2. Custodian bankruptcy risk – The company that is the IRA custodian may go bankrupt. In theory, IRA accounts are safe from such bankruptcy, but only if the custodian was playing by the rules. Companies go bankrupt also, and drain their own employee 401k accounts, too.
3. IRA rule change confiscation risk – The Federal Government, early last year, was contemplating forcing investors to put IRA money into government bonds, “for the safety of the investor” of course.
4. Confiscation by government risk – At present prices, a government confiscation order of silver or gold seems unlikely, due to the relative size of the markets. IE, the $1-2 billion silver investment market is too small to signify anything to the budget of the USA government.

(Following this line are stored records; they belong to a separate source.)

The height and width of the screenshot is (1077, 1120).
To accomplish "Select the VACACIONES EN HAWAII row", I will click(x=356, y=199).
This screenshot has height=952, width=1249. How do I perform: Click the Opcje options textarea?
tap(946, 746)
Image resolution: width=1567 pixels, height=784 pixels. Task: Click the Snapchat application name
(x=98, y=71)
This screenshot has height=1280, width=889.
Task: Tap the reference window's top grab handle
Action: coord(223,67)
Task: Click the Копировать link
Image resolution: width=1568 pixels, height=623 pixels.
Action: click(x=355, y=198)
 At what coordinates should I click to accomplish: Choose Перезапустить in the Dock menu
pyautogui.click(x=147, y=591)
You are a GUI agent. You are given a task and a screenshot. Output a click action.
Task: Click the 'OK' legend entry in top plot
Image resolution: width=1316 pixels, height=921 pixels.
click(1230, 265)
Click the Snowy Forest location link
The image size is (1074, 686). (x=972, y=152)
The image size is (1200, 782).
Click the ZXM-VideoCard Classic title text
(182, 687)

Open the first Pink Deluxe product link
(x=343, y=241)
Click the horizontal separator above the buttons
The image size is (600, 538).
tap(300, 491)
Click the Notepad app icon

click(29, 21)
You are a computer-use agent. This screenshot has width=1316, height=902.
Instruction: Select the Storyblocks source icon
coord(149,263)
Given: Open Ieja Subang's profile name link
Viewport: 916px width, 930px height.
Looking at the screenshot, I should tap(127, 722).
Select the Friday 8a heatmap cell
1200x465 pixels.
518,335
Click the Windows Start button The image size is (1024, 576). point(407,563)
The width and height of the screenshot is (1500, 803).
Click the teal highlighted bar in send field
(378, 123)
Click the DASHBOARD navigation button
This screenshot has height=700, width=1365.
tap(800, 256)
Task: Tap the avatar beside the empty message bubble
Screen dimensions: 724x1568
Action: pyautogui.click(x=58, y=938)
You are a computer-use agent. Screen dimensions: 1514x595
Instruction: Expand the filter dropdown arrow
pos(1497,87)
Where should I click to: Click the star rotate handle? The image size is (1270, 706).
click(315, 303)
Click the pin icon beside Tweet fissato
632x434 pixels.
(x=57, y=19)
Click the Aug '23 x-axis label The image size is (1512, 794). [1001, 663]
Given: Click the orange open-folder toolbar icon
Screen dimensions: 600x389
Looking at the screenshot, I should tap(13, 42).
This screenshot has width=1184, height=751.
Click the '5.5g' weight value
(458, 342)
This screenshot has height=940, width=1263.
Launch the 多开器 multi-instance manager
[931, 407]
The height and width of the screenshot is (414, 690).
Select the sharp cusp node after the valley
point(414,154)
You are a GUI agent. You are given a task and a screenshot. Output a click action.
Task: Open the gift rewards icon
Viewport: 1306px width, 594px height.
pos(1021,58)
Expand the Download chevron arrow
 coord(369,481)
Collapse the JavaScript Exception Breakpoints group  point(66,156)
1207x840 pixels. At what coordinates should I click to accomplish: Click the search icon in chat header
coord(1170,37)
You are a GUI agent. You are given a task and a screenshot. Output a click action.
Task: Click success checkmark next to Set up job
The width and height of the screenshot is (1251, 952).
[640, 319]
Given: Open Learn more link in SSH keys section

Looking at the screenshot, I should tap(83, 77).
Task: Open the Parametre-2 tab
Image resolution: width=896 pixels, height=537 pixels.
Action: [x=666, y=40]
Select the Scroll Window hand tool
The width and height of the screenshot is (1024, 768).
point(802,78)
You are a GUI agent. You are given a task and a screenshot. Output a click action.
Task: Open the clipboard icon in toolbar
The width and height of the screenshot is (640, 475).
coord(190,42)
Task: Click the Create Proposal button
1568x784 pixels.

Furthermore, it’s unlikely given that the government continues to mint and sell Silver Eagles and Gold Eagles, which can be held in an IRA. Gold Eagle sales are also under $1 billion in the USA.
However, defaults, meaning, the failure to deliver metal, and the massive rise in precious metals prices that follow, happen when they run out of metal, not at certain prices. If the past is any indication, they will run out of metal, while metals prices are still relatively low, and then the price will take off.
I think a confiscation order will be made for several reasons, and will have several effects. It will first be used to let JP Morgan off the hook for their massive precious metal delivery requirements, and it will let them “cover and pay out” all such precious metals over the counter contracts in paper cash, while paper cash prices are low.
Second, a confiscatino order can be used to confiscate the precious metals in all private, non-bank, warehouses where there are storage programs that honestly have the metal. The banking establishment hates competition, and may wipe it out by executive order.
Third, after obtaining precious metal by theft of those institutions who honestly held it for third parties, they can continue their price manipulations for a second season.
5. 3rd party theft risk – Pooling money or metal together into one place always increases the risk of theft by regular and common robbers & thieves. When asked why they robbed banks, the famous robbers said, “Because that’s where the money is.”
Which one of the following is more safely held and harder to steal? Is 10 million oz. of gold in one place safer, or 10 million oz. of gold held by 10 million armed individuals safer?
6. Lack of IRA benefits risk – The whole point of putting money into an IRA is to let it increase in value, tax free. There are no capital gains taxes when you sell in an IRA, but there taxes are when you “cash out”, at which point, the IRA money is counted as real income. If income taxes ever increase to 80-90%, as they did during the Great Depression, then nearly all of your “tax free gains” will go right back to the government, and you will not significantly benefit from the capital gains in your IRA accounts. (ROTH IRAs are an exception.)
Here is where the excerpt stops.